What you will do -
Only some lines are wanted: please transcribe exactly those from the one containing "The image size is (1567, 784)." through the end of the data, pictures excluded.

Source data -

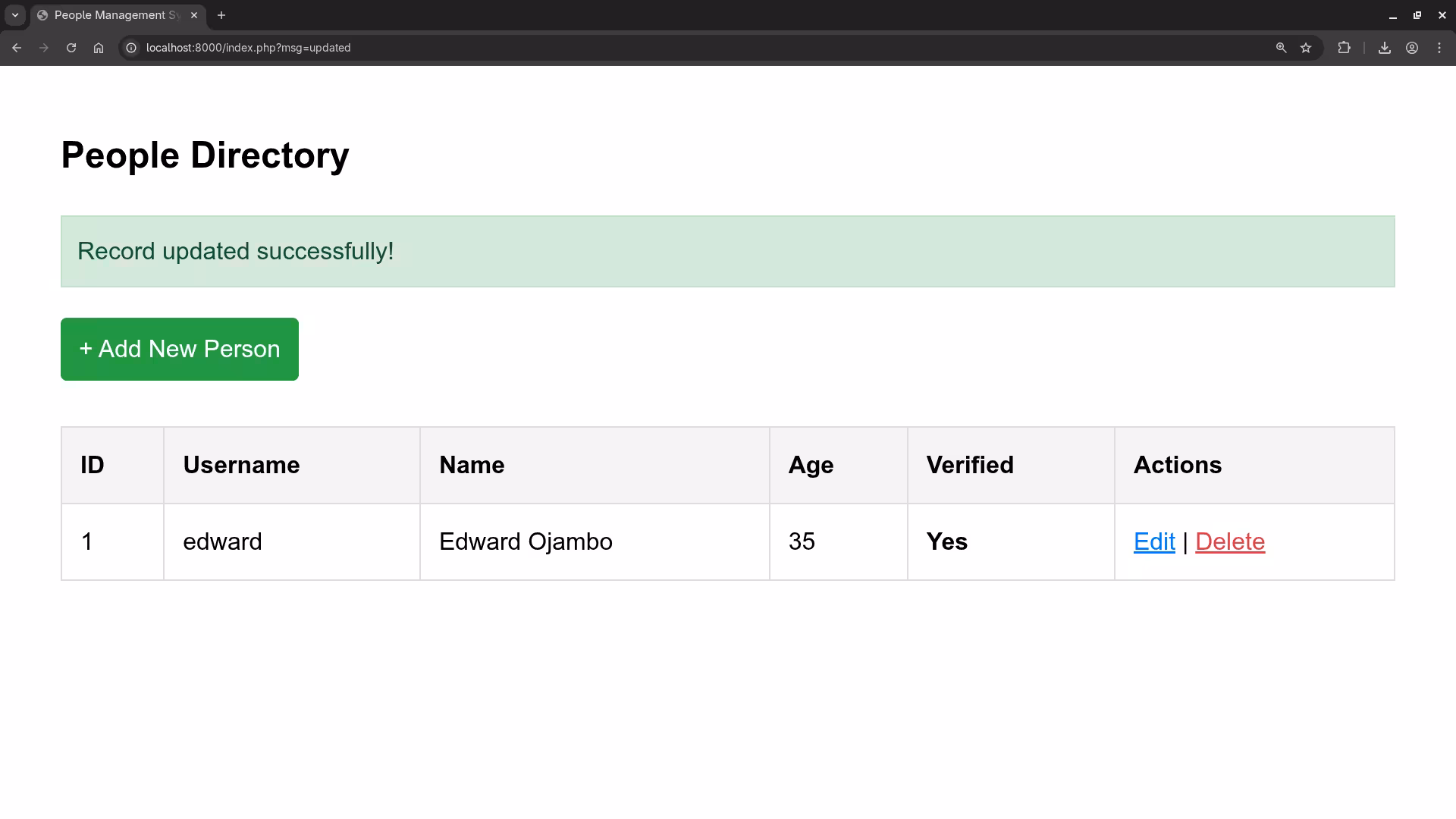Open the browser three-dot menu

(1440, 48)
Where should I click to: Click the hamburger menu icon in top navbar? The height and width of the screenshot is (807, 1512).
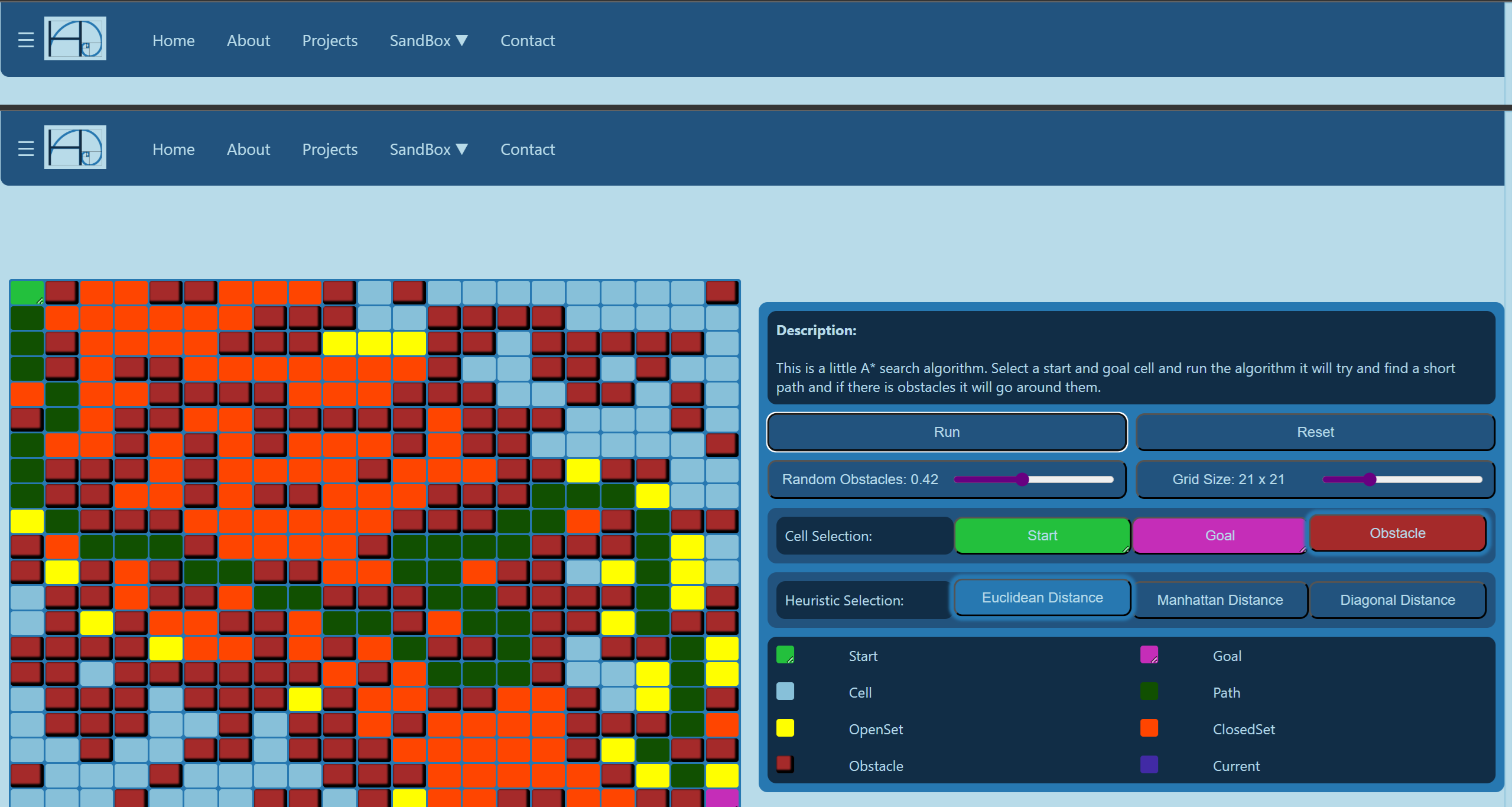25,40
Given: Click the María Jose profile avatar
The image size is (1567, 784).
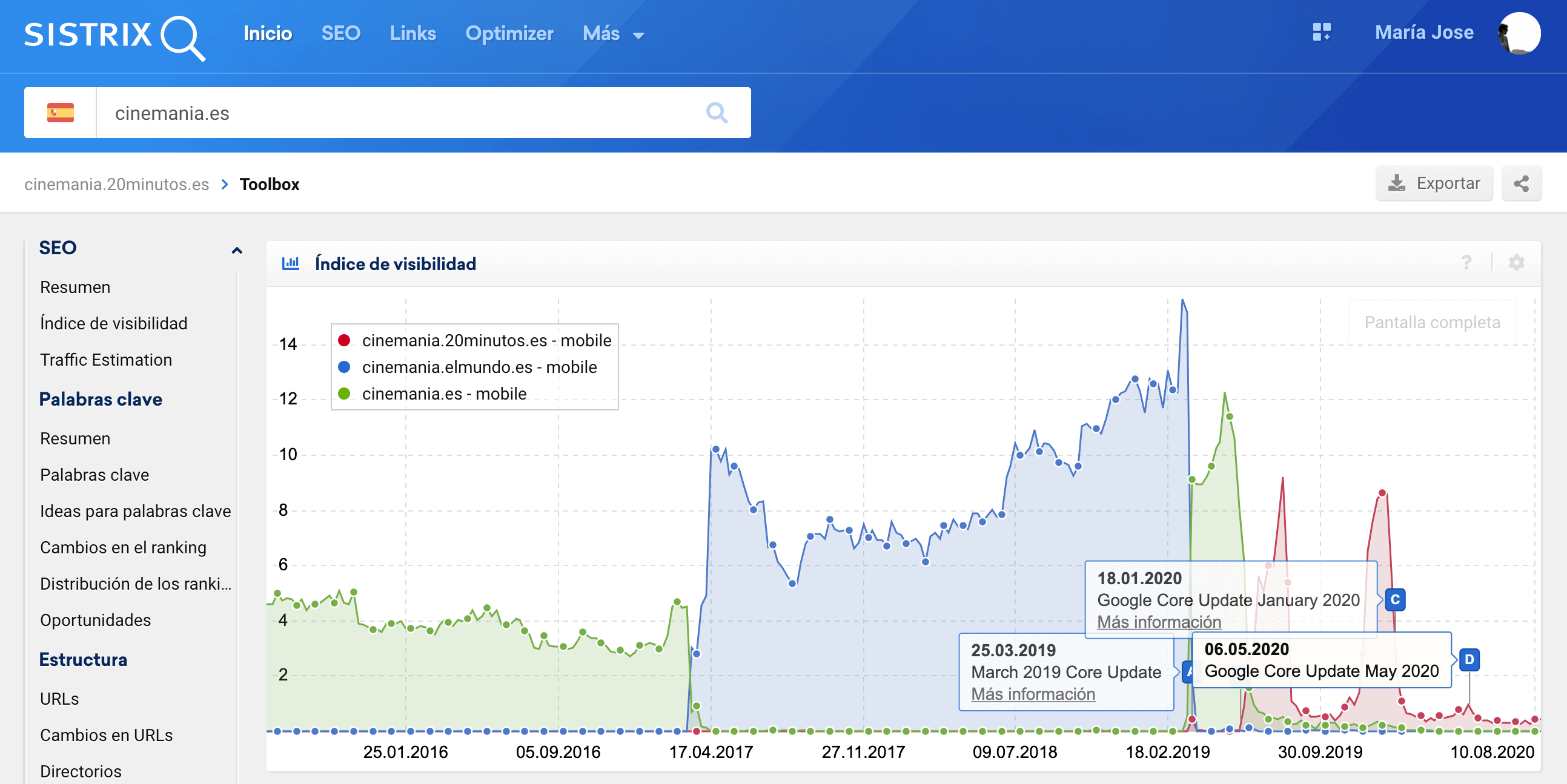Looking at the screenshot, I should point(1519,33).
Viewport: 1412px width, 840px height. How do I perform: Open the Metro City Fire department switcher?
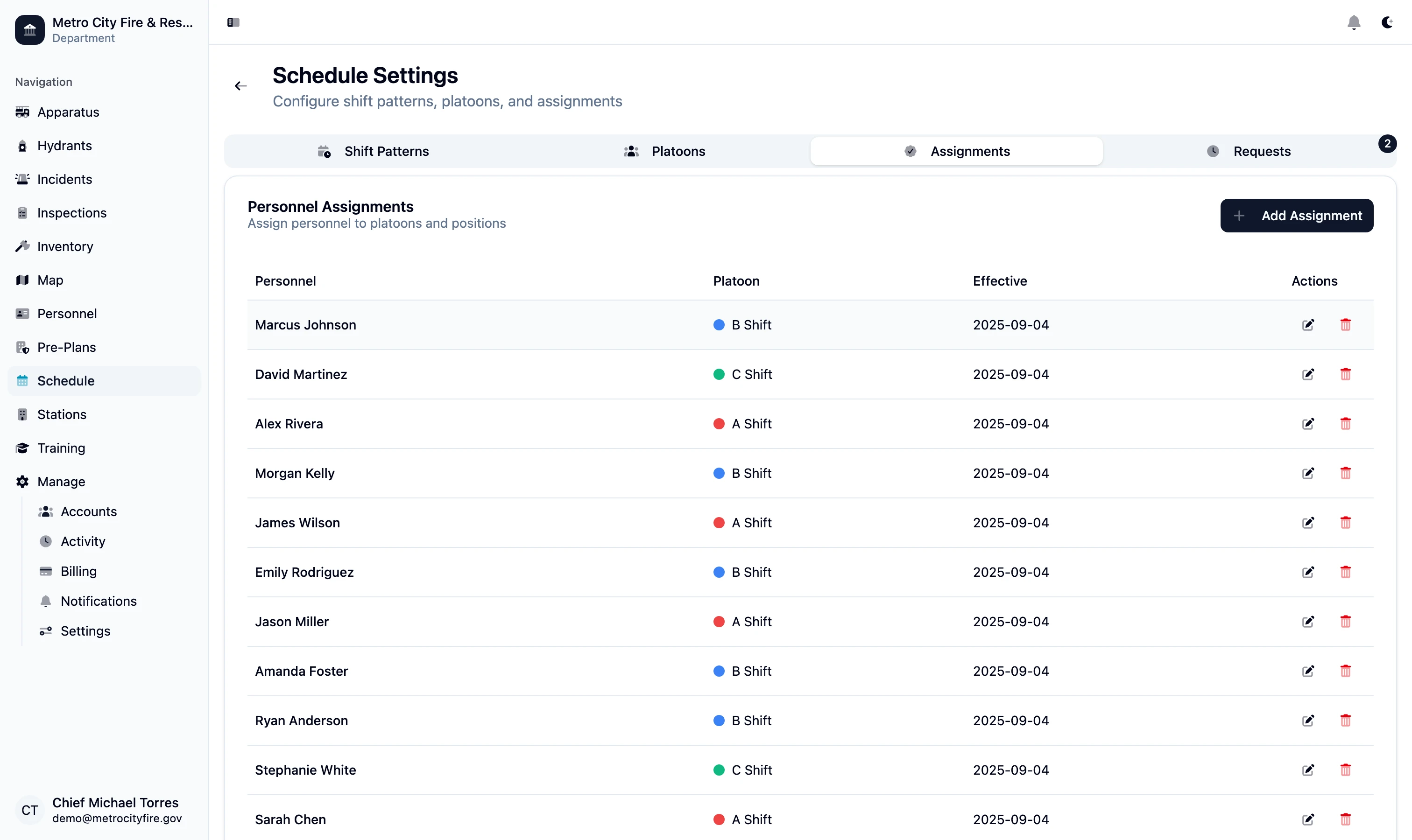104,29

Your response -
The image size is (1567, 784).
Looking at the screenshot, I should point(1519,33).
Viewport: 1412px width, 840px height. How do I perform: Open the Metro City Fire department switcher?
104,29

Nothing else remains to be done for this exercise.